Sunday, July 8, 2012

My Muse,The Foreseen Unseen

The Foreseen Unseen is now in front of me. I am realizing that I once stammered deeply and spiritually to see the thing I longed for.  I longed for the connection to the Unseen, the once unknown, seen.  Now waking this morning to see and know the previously  unseen is stumbled upon, barefoot, raw and real. I mean-fully understood you were there and with me. I knew that you existed but just not to the depth I feel your presence now.
I now know I can talk to you and ask you questions, well within my power, to know you are there.  Your silent presence was mysterious and daunting. Surrounded by mystery and questions.  Most of us in this family of origin dare not ask, nor probably wanted to deeply understand the power within your soul.  Your strength and comfort has been there all along.  Undying despite the face of this earth despite the parts of time that have passed.  It has been clearer to me that we feared the thing we didn't understand and the comfort in ignorance kept you in mystery, shrouded in doubt and disbelief.  I see you now.  I feel your presence and feel your whisper in the ear of my soul.  Guiding me and encouraging me along the way.  Now looking back, I think the doubt of my own kept me from hearing you and recognizing your whispers and comfort.
Thankfully now I see the penny you left me, the feather in my path and the comfort of your presence in a typically unfriendly world, brings me comfort and love.

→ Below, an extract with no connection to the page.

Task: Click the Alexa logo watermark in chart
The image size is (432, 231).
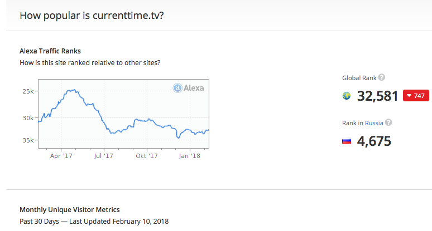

I am now able to see you and love you and appreciate you for that gift. I am mindful of it in a fraction of time, almost fleeting throughout the day.  The discussion of such a knowing would have previously been taboo.  Should you have ever expected us to complete this pact?  How could we not succeed, really?  We were always deeply connected and yet terribly disconnected by our roles, our dances and our duties in this lifetime!  This knowing brings a smile to my face and heart.  Thinking of you being with me when I made such ridiculous mistakes and blunders, shaking your head and wringing your hands at my folly.  You knew we would arrive in this place. You knew that such a pact was destined to be fulfilled.  I get it now.  Why you thought I was a pest when I was younger, why your heart was tender to me when I cried.  I get that you know my daughter's tears like no other.  I get it that you are mindful and omnipresent. I am grateful.  Your large hands are warm and strong. Worn knuckles from dragging for centuries and lifetimes of duty and persistence.  The others never really understood you.  They made it something far more complex than it really was.  All along clearly, you were just different and not of this world.  Uniquely destined to be the invisible super hero to me.  The guide and comfort of my trials.  Your choices and agreements baffled others deeply.  I see their confusion.  I do not share it.  I get you in a way that once was just an unspoken sense.  What a force to be reckoned with...you and I in tandem and as a team!

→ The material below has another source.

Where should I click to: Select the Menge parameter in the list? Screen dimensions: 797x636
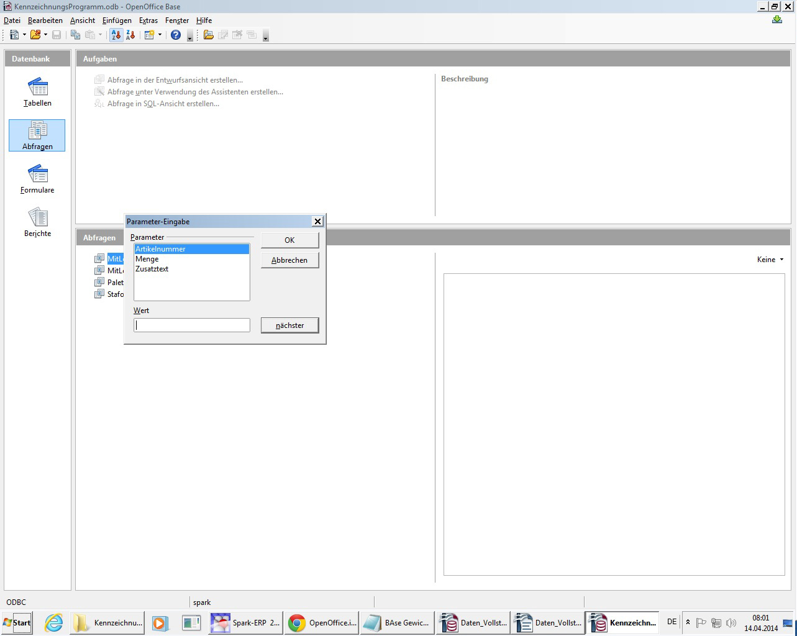147,259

I am confident with you by my side that I am able to move mountains, heal and do miracles.  When actually, you have been with me during my darkest Wonder Woman moments of monumental miracles in my adult life! Oh now I see it! How wonderful!  I long to feel your arms around me, your hand on my shoulder, or hearing your voice whisper to me "I have your back Ann!".
Your path was one of sensitivity, locked into a tormented over-sensitivity to others.  Your shoulders bore great judgement but mostly upon yourself!  You visited the dark side of life and bitterness.  You ate the bitter from the dark side, you sang the saddest songs in your heart.  Your willingness and duty to your forefathers and family were honorable and complete. We have both graduated from that agreement.  I feel your habits, I know your tastes and I have run the mile you ran.  Here it is the eve of our greatest similarities. Your deep dark inner self, resonates with my soul.  Your piercing blue eyes and furrowed brow. The smell of your coat, even the size of your shoes is close at hand in my memory!  The strong jawline of distinction and honor in a line of valor and standing.  To have you stand by my side is one of the proudest moments in my life! You carry the pieces of our father and brothers and mother. Our ancestors and lineage is detailed and you are a shining example of that make up.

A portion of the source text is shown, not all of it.